*** INFORMATION SUPPLIED Section Begins ***

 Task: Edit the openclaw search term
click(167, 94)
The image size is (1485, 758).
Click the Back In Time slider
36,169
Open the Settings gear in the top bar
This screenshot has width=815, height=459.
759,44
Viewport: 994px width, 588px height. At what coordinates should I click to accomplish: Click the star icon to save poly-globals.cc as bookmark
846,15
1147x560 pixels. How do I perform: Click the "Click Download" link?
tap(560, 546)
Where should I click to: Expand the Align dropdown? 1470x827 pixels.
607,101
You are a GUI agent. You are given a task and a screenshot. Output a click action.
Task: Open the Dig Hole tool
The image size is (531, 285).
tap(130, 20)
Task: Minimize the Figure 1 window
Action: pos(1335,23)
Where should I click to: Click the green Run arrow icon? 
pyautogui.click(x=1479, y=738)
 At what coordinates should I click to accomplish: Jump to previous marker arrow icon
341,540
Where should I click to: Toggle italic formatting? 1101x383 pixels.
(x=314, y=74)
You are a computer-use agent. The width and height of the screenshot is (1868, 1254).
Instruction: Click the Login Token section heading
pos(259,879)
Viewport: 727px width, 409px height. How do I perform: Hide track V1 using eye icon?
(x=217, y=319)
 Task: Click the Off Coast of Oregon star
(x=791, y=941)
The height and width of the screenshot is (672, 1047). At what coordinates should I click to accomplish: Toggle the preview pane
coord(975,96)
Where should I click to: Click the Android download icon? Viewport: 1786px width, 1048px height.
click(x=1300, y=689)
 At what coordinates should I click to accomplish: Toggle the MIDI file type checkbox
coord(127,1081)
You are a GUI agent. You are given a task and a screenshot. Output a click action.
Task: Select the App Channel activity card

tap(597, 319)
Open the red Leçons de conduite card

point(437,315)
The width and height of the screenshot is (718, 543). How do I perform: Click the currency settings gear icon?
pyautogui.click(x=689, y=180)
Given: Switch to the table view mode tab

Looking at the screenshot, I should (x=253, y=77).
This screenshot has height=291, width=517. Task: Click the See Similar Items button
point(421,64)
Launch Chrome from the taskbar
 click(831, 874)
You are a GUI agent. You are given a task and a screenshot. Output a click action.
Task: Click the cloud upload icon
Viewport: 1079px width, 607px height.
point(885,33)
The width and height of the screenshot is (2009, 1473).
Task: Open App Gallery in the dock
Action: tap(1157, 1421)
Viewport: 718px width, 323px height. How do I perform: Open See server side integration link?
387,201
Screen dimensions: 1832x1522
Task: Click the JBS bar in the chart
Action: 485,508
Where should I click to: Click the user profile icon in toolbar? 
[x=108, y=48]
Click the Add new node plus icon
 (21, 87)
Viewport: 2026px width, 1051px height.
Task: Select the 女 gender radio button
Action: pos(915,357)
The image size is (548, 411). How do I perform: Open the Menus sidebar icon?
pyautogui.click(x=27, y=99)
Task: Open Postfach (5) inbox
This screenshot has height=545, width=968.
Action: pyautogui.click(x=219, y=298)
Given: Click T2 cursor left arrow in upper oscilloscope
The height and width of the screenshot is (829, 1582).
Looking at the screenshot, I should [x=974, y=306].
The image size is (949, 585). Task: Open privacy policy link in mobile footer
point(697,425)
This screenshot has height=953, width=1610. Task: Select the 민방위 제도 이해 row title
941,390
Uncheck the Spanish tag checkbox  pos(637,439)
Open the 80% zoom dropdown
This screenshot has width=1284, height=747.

*** INFORMATION SUPPLIED Section Ends ***

# ACTIVITY:
Could you print, exactly and with nothing else, the lines from the one containing "This screenshot has height=291, width=517." through the last line of the records above?

# OUTPUT OF THE EXERCISE:
This screenshot has height=291, width=517. Task: Click the See Similar Items button
point(421,64)
Launch Chrome from the taskbar
 click(831, 874)
You are a GUI agent. You are given a task and a screenshot. Output a click action.
Task: Click the cloud upload icon
Viewport: 1079px width, 607px height.
point(885,33)
The width and height of the screenshot is (2009, 1473).
Task: Open App Gallery in the dock
Action: tap(1157, 1421)
Viewport: 718px width, 323px height. How do I perform: Open See server side integration link?
387,201
Screen dimensions: 1832x1522
Task: Click the JBS bar in the chart
Action: 485,508
Where should I click to: Click the user profile icon in toolbar? 
[x=108, y=48]
Click the Add new node plus icon
 (21, 87)
Viewport: 2026px width, 1051px height.
Task: Select the 女 gender radio button
Action: pos(915,357)
The image size is (548, 411). How do I perform: Open the Menus sidebar icon?
pyautogui.click(x=27, y=99)
Task: Open Postfach (5) inbox
This screenshot has height=545, width=968.
Action: pyautogui.click(x=219, y=298)
Given: Click T2 cursor left arrow in upper oscilloscope
The height and width of the screenshot is (829, 1582).
Looking at the screenshot, I should [x=974, y=306].
The image size is (949, 585). Task: Open privacy policy link in mobile footer
point(697,425)
This screenshot has height=953, width=1610. Task: Select the 민방위 제도 이해 row title
941,390
Uncheck the Spanish tag checkbox  pos(637,439)
Open the 80% zoom dropdown
This screenshot has width=1284, height=747.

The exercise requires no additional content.